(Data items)
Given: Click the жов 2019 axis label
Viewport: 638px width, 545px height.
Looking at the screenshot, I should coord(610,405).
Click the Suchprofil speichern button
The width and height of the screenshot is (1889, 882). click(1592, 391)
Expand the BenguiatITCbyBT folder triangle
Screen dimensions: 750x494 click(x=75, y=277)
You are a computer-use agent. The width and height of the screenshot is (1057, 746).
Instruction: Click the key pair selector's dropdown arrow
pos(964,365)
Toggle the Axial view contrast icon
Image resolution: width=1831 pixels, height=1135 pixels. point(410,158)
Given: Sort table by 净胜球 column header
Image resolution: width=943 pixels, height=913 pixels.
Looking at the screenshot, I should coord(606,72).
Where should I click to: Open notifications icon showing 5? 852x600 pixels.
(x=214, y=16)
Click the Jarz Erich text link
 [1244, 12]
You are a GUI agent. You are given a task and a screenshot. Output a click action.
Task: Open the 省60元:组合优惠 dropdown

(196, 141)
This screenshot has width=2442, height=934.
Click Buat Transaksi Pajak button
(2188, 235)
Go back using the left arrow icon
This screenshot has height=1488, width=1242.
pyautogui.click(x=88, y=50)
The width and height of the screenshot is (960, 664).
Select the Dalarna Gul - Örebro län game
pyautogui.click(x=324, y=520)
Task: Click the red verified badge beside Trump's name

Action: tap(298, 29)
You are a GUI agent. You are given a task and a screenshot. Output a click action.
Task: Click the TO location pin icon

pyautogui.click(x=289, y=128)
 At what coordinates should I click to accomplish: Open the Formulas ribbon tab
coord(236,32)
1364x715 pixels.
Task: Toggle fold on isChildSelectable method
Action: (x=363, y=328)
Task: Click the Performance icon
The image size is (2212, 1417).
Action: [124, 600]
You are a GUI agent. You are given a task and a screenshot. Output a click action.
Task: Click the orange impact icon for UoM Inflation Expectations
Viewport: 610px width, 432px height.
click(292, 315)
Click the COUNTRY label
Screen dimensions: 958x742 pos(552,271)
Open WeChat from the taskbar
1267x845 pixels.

▶ _YOUR GOAL_: Repeat exactly, please, each line from the beginning of the data through the line with "This screenshot has width=2442, height=934." in it, and only those lines.

▶ _ANSWER TO THE PROBLEM_:
Given: Click the жов 2019 axis label
Viewport: 638px width, 545px height.
Looking at the screenshot, I should coord(610,405).
Click the Suchprofil speichern button
The width and height of the screenshot is (1889, 882). click(1592, 391)
Expand the BenguiatITCbyBT folder triangle
Screen dimensions: 750x494 click(x=75, y=277)
You are a computer-use agent. The width and height of the screenshot is (1057, 746).
Instruction: Click the key pair selector's dropdown arrow
pos(964,365)
Toggle the Axial view contrast icon
Image resolution: width=1831 pixels, height=1135 pixels. point(410,158)
Given: Sort table by 净胜球 column header
Image resolution: width=943 pixels, height=913 pixels.
Looking at the screenshot, I should coord(606,72).
Where should I click to: Open notifications icon showing 5? 852x600 pixels.
(x=214, y=16)
Click the Jarz Erich text link
 [1244, 12]
You are a GUI agent. You are given a task and a screenshot. Output a click action.
Task: Open the 省60元:组合优惠 dropdown

(196, 141)
This screenshot has width=2442, height=934.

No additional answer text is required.